Task item: Once you reach the line with "Task: Open the", transcribe it and every line after it to the end of the records, exactly, but not the pictures.
[Records for the task Boundary: Start]
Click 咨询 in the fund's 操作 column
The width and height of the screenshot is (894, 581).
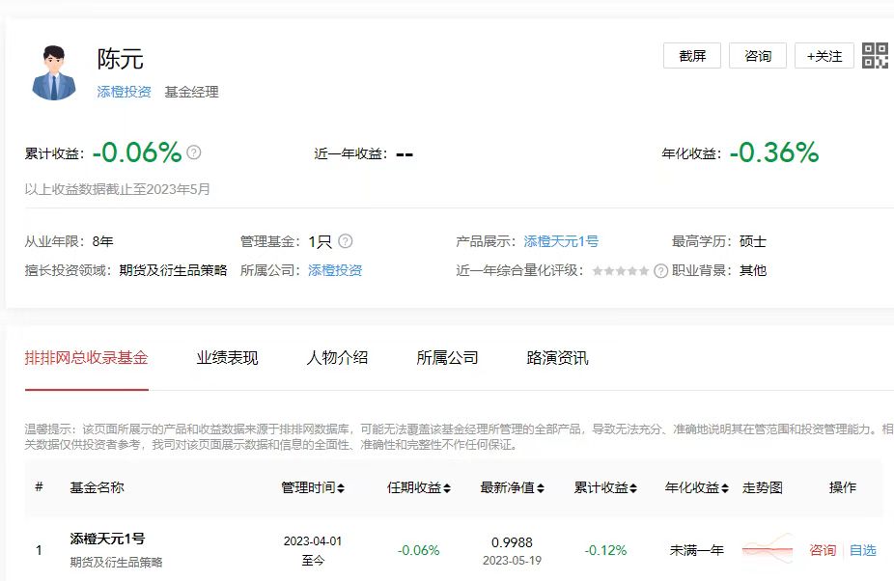click(x=821, y=549)
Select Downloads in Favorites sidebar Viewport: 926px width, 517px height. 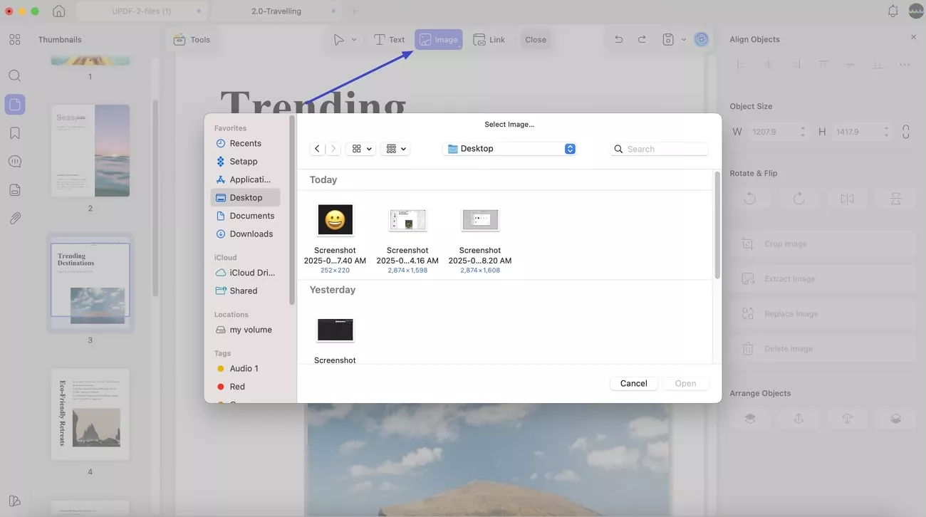251,234
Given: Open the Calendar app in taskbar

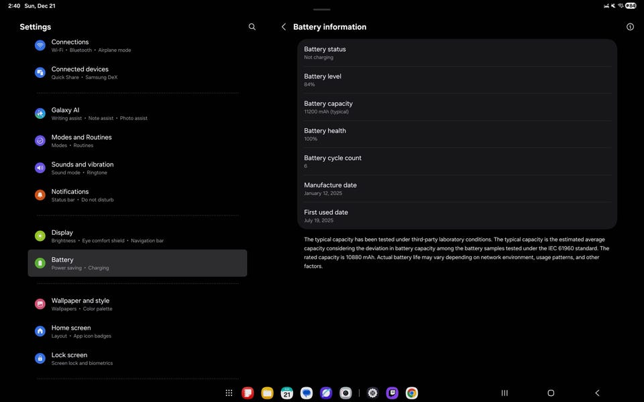Looking at the screenshot, I should pyautogui.click(x=287, y=393).
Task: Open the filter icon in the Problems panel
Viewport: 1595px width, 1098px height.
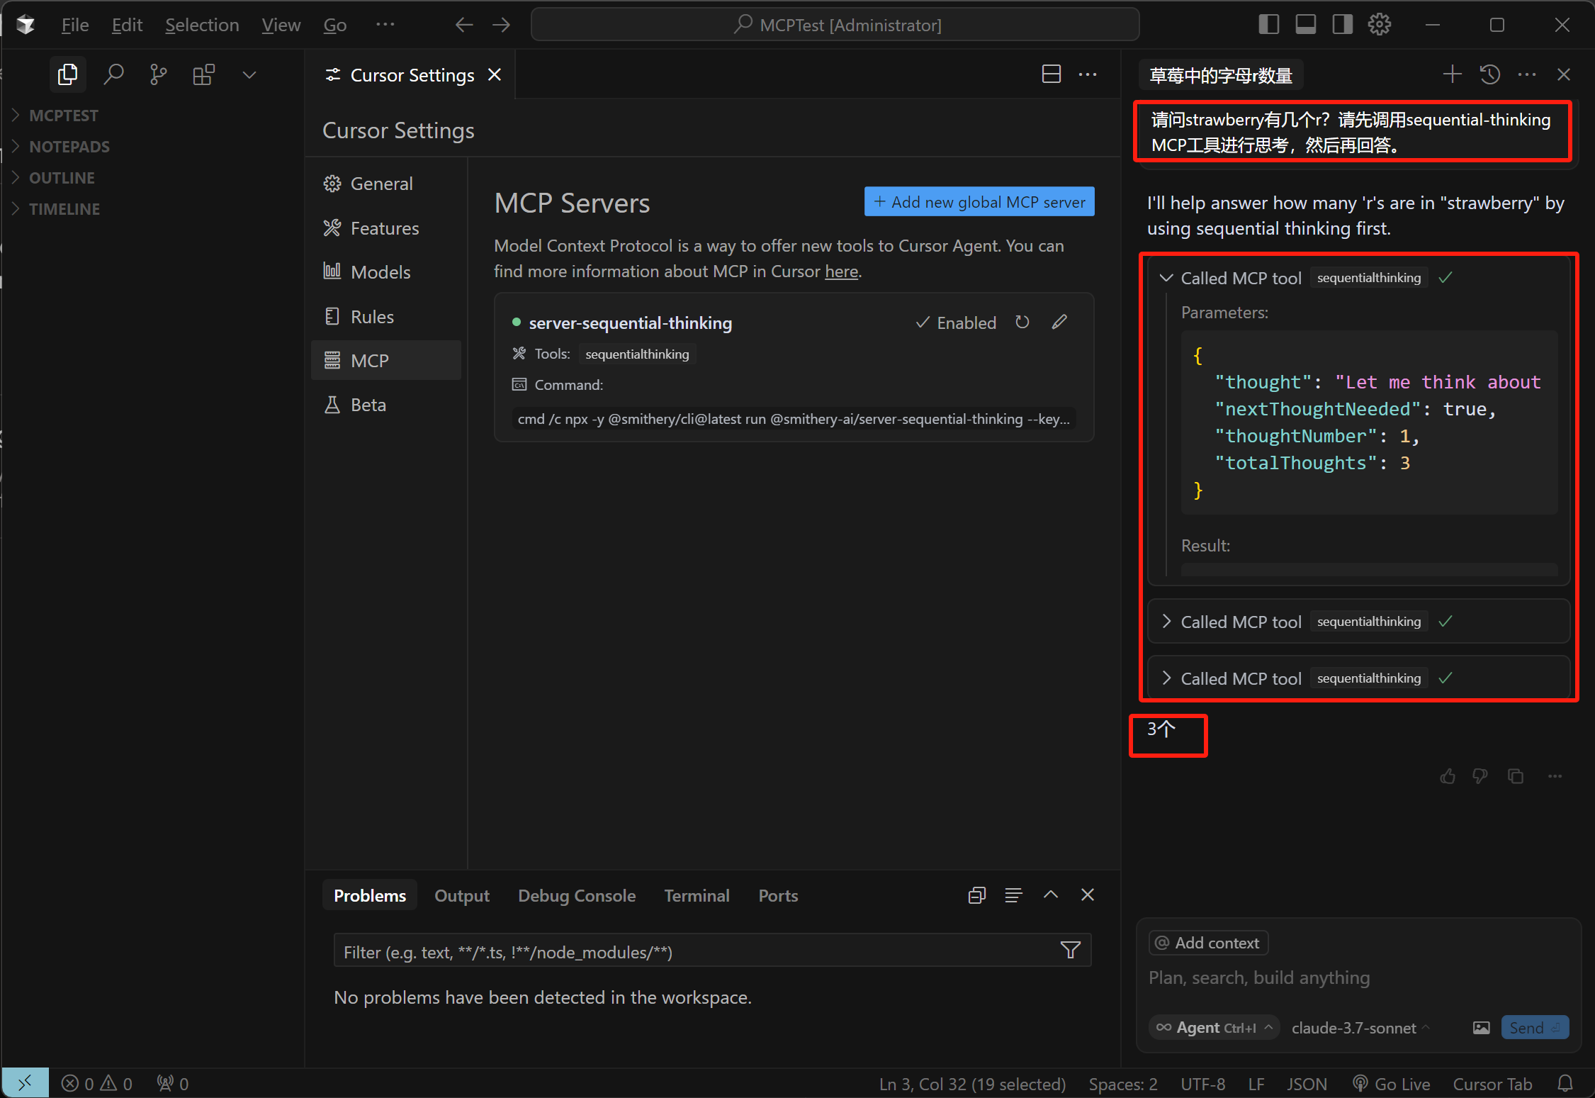Action: click(1070, 951)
[Records for the task Boundary: End]
Exercise response:
Task: Open the filter icon in the Problems panel
Viewport: 1595px width, 1098px height.
Action: click(1070, 951)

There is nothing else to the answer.